__Exercise__.
The lines from the one holding "The image size is (1238, 921)." through the end of the records below are to be written out exactly, and nothing else; pictures are to be left out.

________

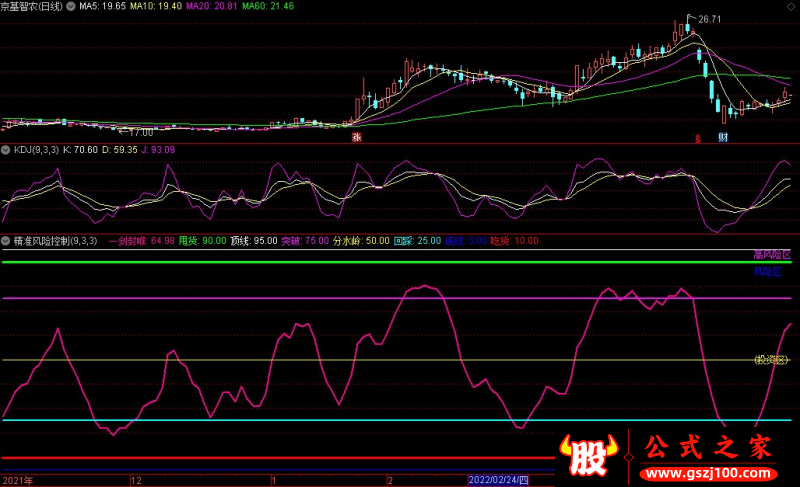This screenshot has width=800, height=487.
Task: Click the magenta 突破: 75.00 legend label
Action: point(305,241)
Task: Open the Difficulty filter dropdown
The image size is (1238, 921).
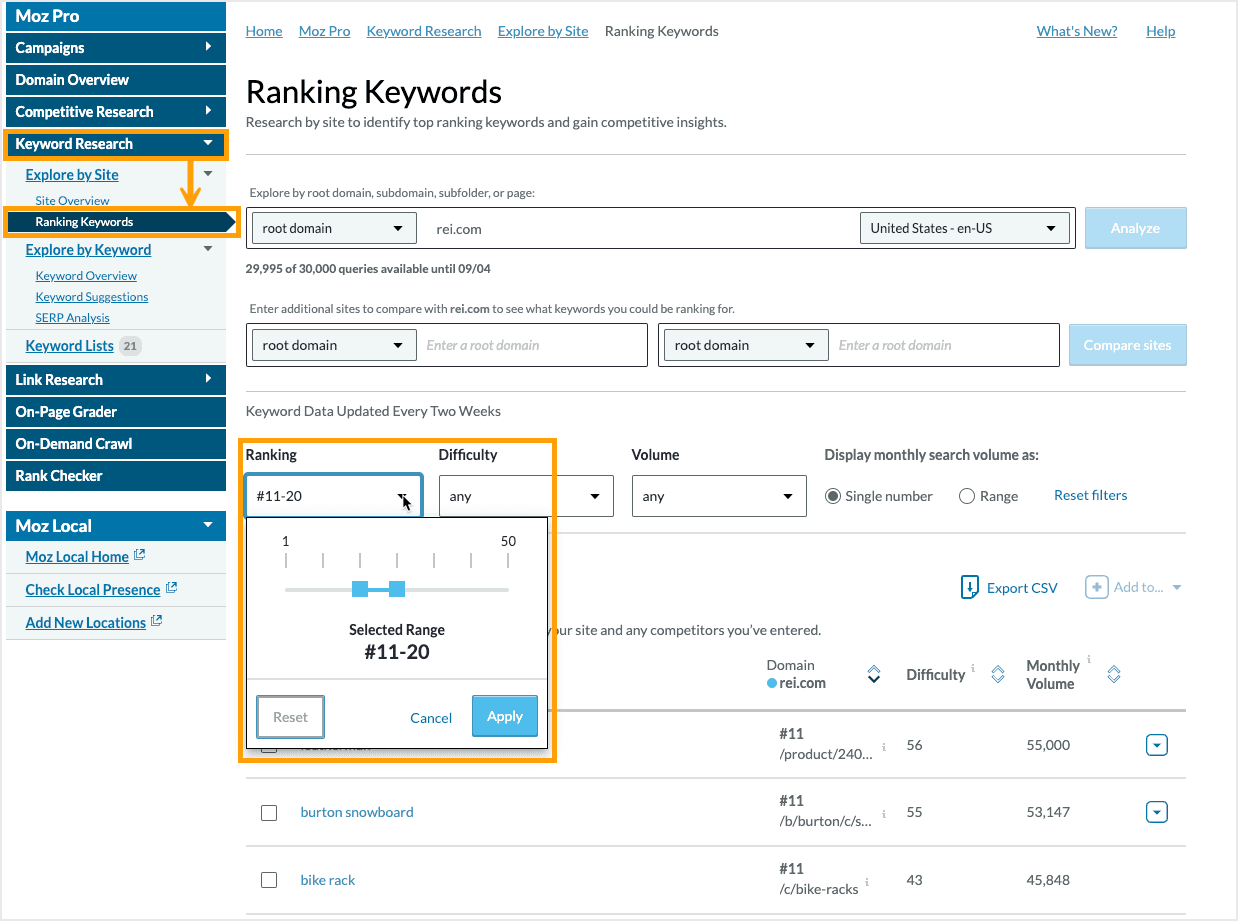Action: point(526,496)
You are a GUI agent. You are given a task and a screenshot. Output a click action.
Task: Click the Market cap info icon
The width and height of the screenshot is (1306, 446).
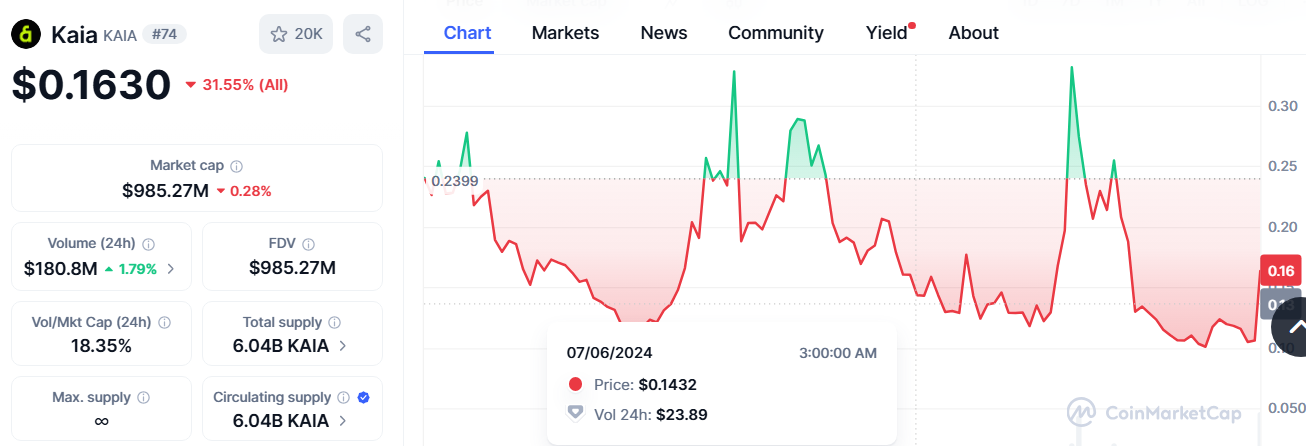[x=237, y=166]
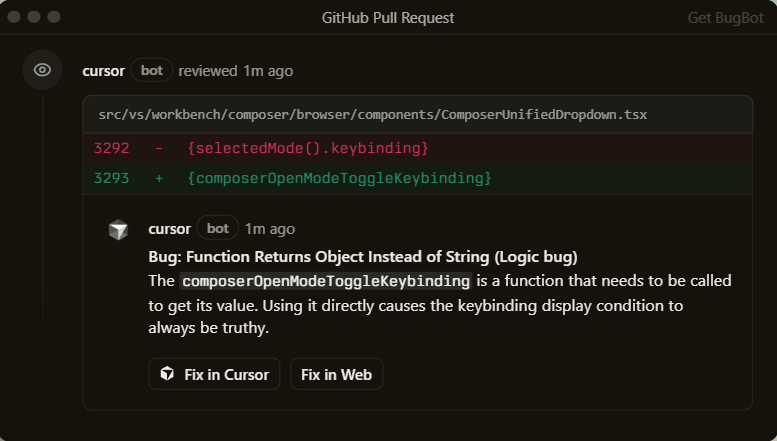Click the reviewed 1m ago timestamp
777x441 pixels.
tap(236, 71)
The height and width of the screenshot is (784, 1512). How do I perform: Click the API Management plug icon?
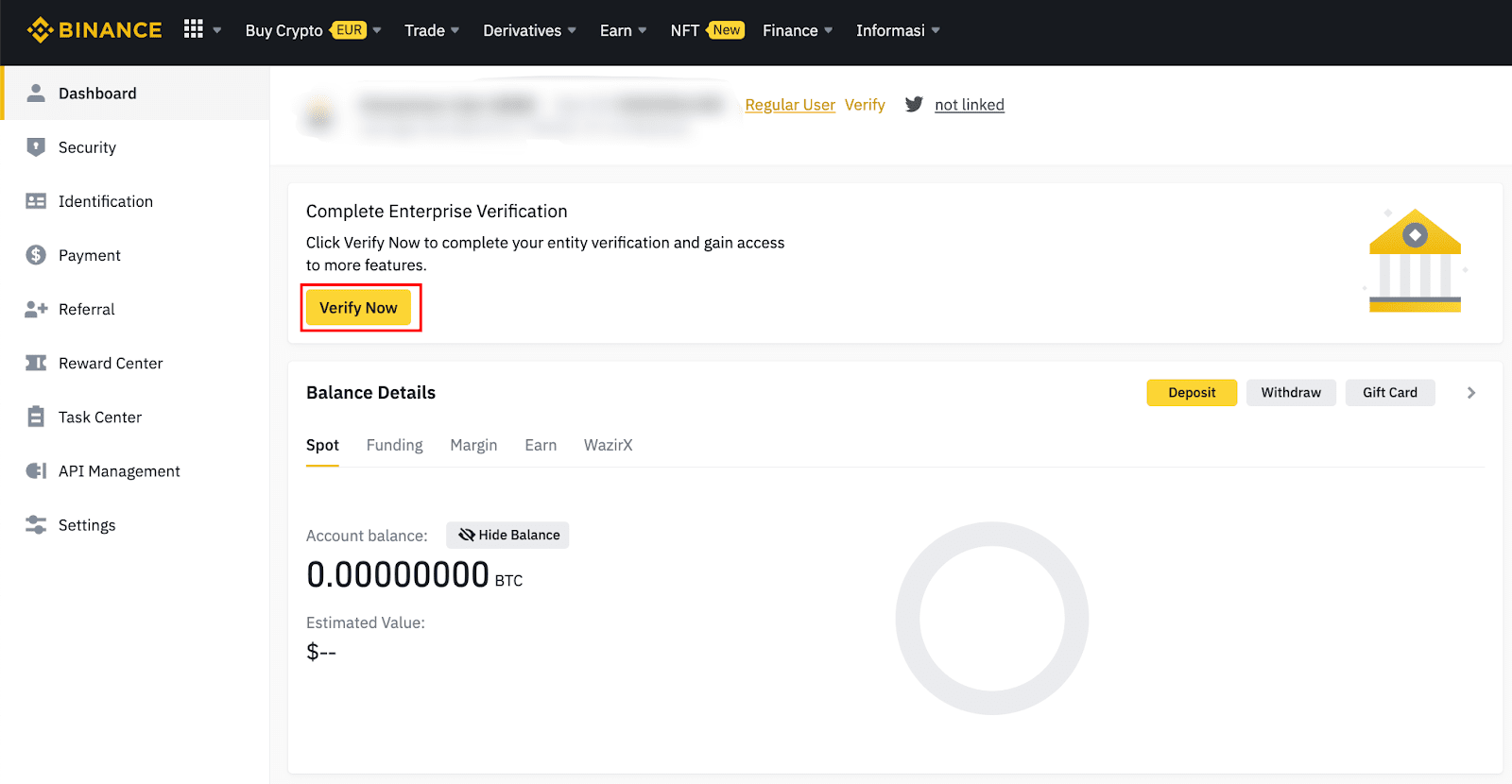[36, 471]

________

__Output for this task__.
The image size is (1238, 921).
Action: point(526,496)
You are a GUI agent. You are given a task and a screenshot. Output a click action.
Task: Click the Market cap info icon
The width and height of the screenshot is (1306, 446).
[x=237, y=166]
Click the reviewed 1m ago timestamp
777x441 pixels.
tap(236, 71)
The height and width of the screenshot is (784, 1512). How do I perform: Click the API Management plug icon?
[36, 471]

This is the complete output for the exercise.